→ **What this exercise asks**:
1. In the fraud detection code, which Kafka topic does the streaming reader subscribe to?
2. Please extend the fraud detection code, picking up right after the line that defines the 24-hour user window.

→ **Text provided**:
Project 2: Real-Time Fraud Detection

"""
Real-time fraud detection system
- Streaming transaction processing
- ML-based fraud scoring
- Real-time alerting
"""

from pyspark.sql.functions import *
from pyspark.sql.window import Window
import mlflow

class FraudDetectionPipeline:
    def __init__(self, spark):
        self.spark = spark
        self.fraud_model = self.load_model()

    def load_model(self):
        """Load pre-trained fraud detection model"""
        model_uri = "models:/fraud_detection/Production"
        return mlflow.pyfunc.spark_udf(spark, model_uri)

    def stream_transactions(self):
        """Read streaming transactions"""
        return (self.spark.readStream
            .format("kafka")
            .option("kafka.bootstrap.servers", "localhost:9092")
            .option("subscribe", "transactions")
            .option("startingOffsets", "latest")
            .load()
            .select(
                from_json(col("value").cast("string"), self.get_schema()).alias("data")
            )
            .select("data.*")
        )

    def get_schema(self):
        return StructType([
            StructField("transaction_id", StringType()),
            StructField("user_id", StringType()),
            StructField("amount", DoubleType()),
            StructField("merchant_id", StringType()),
            StructField("timestamp", TimestampType()),
            StructField("location", StringType()),
            StructField("device_id", StringType())
        ])

    def engineer_features(self, df):
        """Create fraud detection features"""

        # Time-based features
        df = df.withColumn("hour_of_day", hour("timestamp"))
        df = df.withColumn("day_of_week", dayofweek("timestamp"))
        df = df.withColumn("is_weekend", 
            when(col("day_of_week").isin([1, 7]), 1).otherwise(0))

        # User behavior features (windowed aggregations)
        user_window_1h = Window.partitionBy("user_id") \
            .orderBy(col("timestamp").cast("long")) \
            .rangeBetween(-3600, 0)

        df = df.withColumn("txn_count_1h", 
            count("*").over(user_window_1h))
        df = df.withColumn("total_amount_1h",
            sum("amount").over(user_window_1h))
        df = df.withColumn("avg_amount_1h",
            avg("amount").over(user_window_1h))

        # Velocity features
        user_window_24h = Window.partitionBy("user_id") \
            .orderBy(col("timestamp").cast("long")) \
            .rangeBetween(-86400, 0)

→ **Data segment**:
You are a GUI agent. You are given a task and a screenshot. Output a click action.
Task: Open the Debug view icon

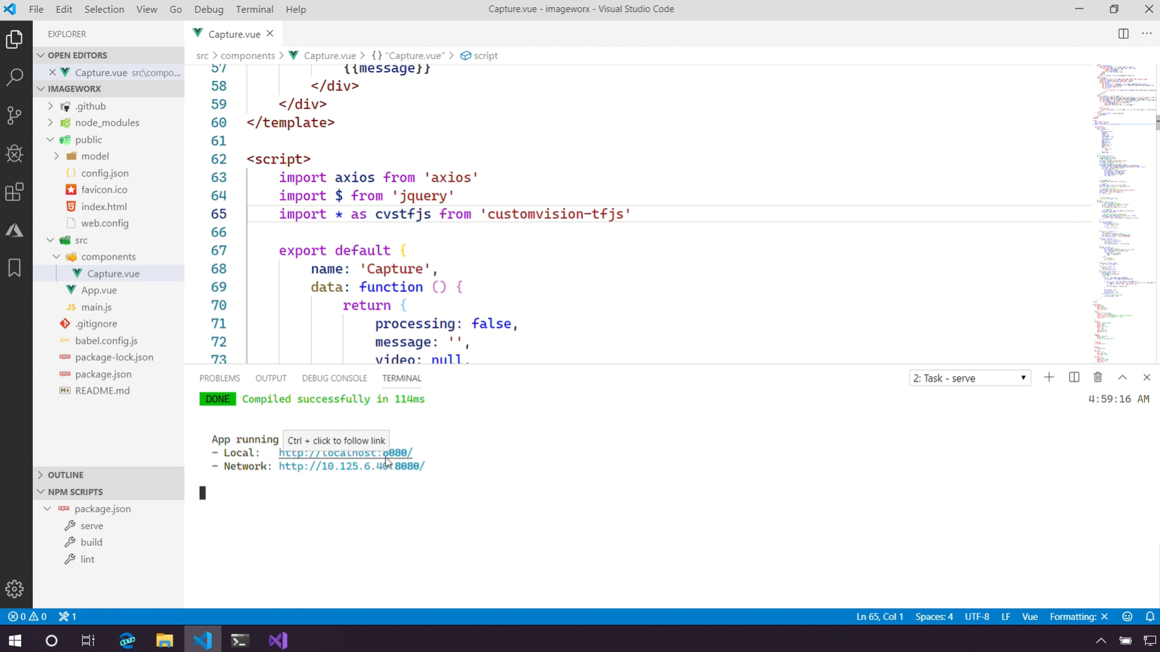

→ **Task-by-task results**:
1. transactions

2.
        df = df.withColumn("txn_count_24h",
            count("*").over(user_window_24h))
        df = df.withColumn("unique_merchants_24h",
            countDistinct("merchant_id").over(user_window_24h))

        # Amount deviation
        df = df.withColumn("amount_vs_avg_ratio",
            col("amount") / (col("avg_amount_1h") + 1))

        return df

    def detect_fraud(self, df):
        """Apply ML model and rule-based detection"""

        # Apply ML model
        df = df.withColumn("ml_fraud_score", 
            self.fraud_model(*[col(c) for c in self.get_feature_cols()]))

        # Rule-based detection
        df = df.withColumn("rule_fraud_flag",
            when(
                (col("amount") > 10000) |
                (col("txn_count_1h") > 10) |
                (col("amount_vs_avg_ratio") > 5) |
                (col("unique_merchants_24h") > 20),
                1
            ).otherwise(0)
        )

        # Combined fraud score
        df = df.withColumn("fraud_score",
            (col("ml_fraud_score") * 0.7 + col("rule_fraud_flag") * 0.3))

        # Fraud decision
        df = df.withColumn("is_fraud",
            when(col("fraud_score") > 0.8, "high_risk")
            .when(col("fraud_score") > 0.5, "medium_risk")
            .otherwise("low_risk"))

        return df

    def get_feature_cols(self):
        return [
            "amount", "hour_of_day", "day_of_week", "is_weekend",
            "txn_count_1h", "total_amount_1h", "avg_amount_1h",
            "txn_count_24h", "unique_merchants_24h", "amount_vs_avg_ratio"
        ]

    def write_results(self, df):
        """Write results to multiple sinks"""

        # High-risk transactions to alerts table
        high_risk_query = (df
            .filter("is_fraud = 'high_risk'")
            .writeStream
            .format("delta")
            .outputMode("append")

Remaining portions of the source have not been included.